If they buy in to a service it changes. For instance, when shopping for web
hosting you take for granted that the 'basics' are all there (bandwidth,
power, AC, a working server with X ram, HD and CPU) the differentiation then
sits in things like support quality and other intangibles.

The 'feature' list is exactly the same, but the quality of some of the
features will be what will swing a customer one way or the other.

For instance, I pay a significant premium on some of my hosting simply to get
peace of mind, 24x7 instant help.

And other parts are not that critical so those go to cheaper providers. On
paper the 'features' are exactly the same, but in practice you find out that
24x7 support can be two very different things.

And if it is a web service that is essentially free the whole thing changes
once again. You are no longer 'selling' anything, you can't compete on price
(unless you start giving money for signups ? (it's been done)), so you have to
compete in a different arena, such as ease of use.

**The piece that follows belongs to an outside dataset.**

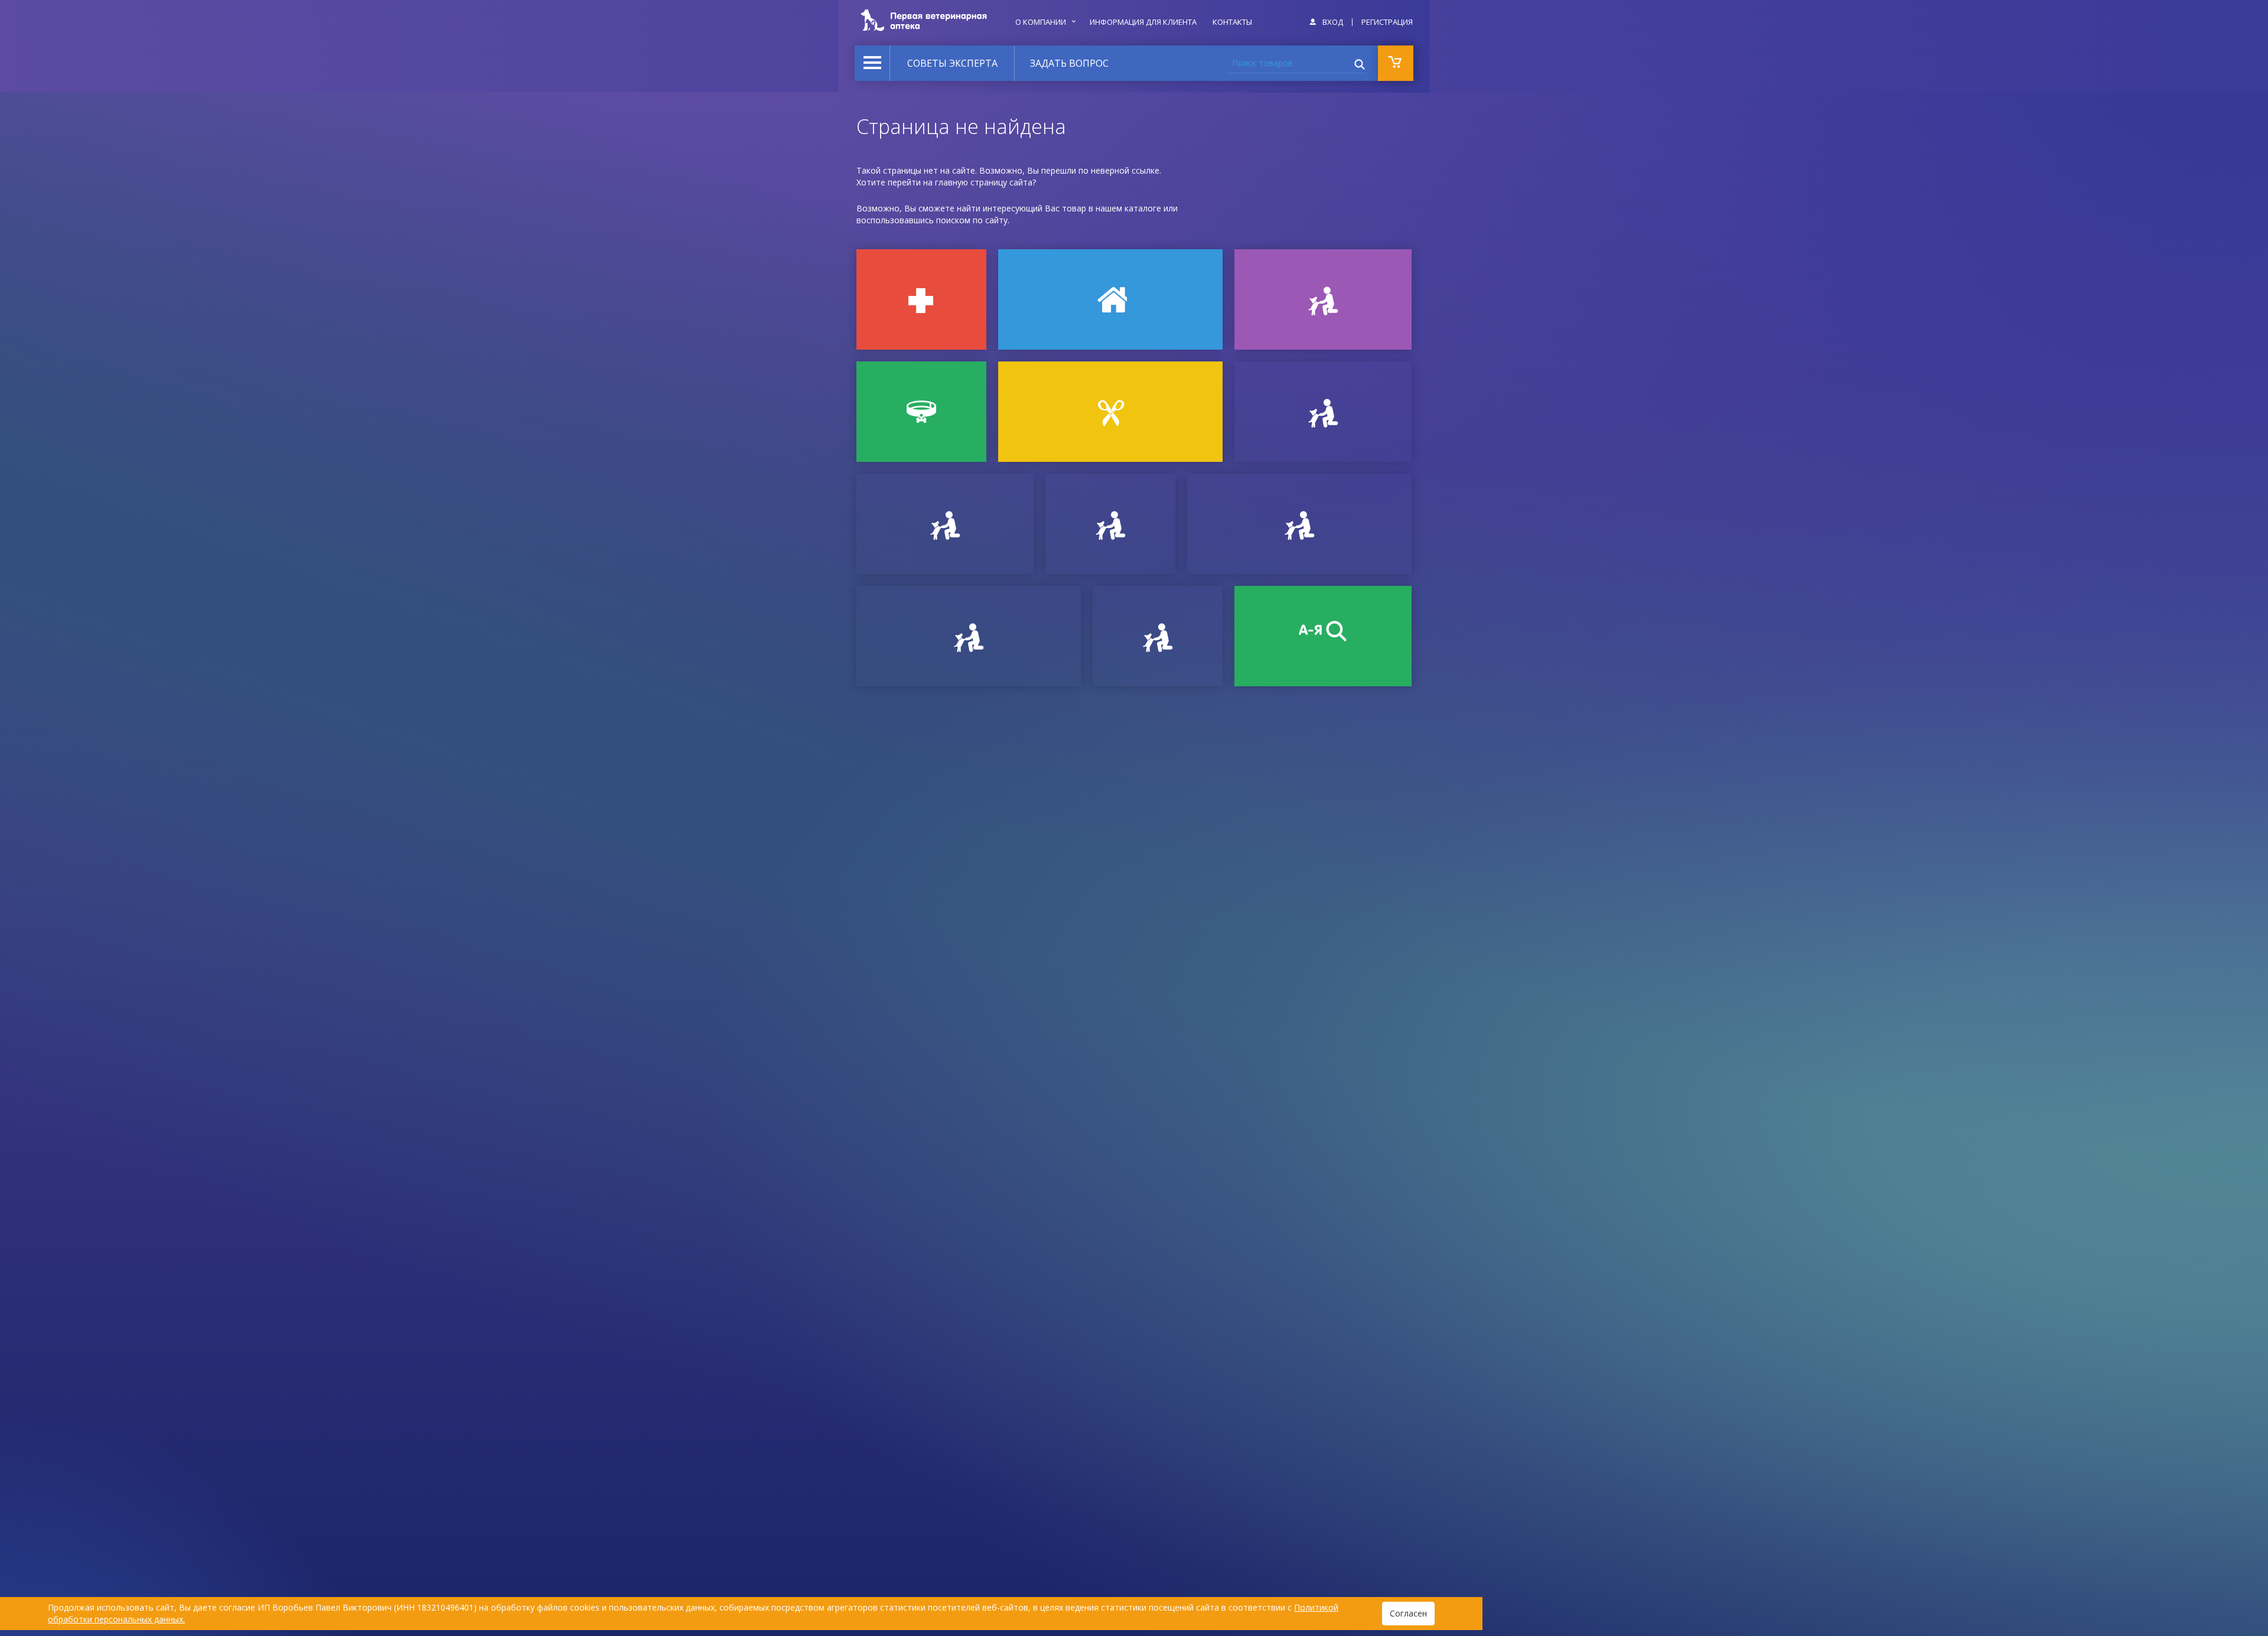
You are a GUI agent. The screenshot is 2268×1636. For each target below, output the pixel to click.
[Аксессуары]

It's hard to make sweeping statements like that and not have a whole pile of
exceptions, it probably would have been better to say these things with some
context.

But the essence is valid for the target audience, which I interpret to be for-
pay services either b2b or b2c.

------
rmason
Having tried to raise money years back with a previous venture this advice
really rings true to me. It's rare that an angel levels with everybody, this
is an important article.

------
imraj
unknowns are just the nature of the business, if everything was known, then
there won't be any risk and everyone will pounce on it. I completely agree
with the author that best thing entrepreneurs can do to help their cause is to
be honest.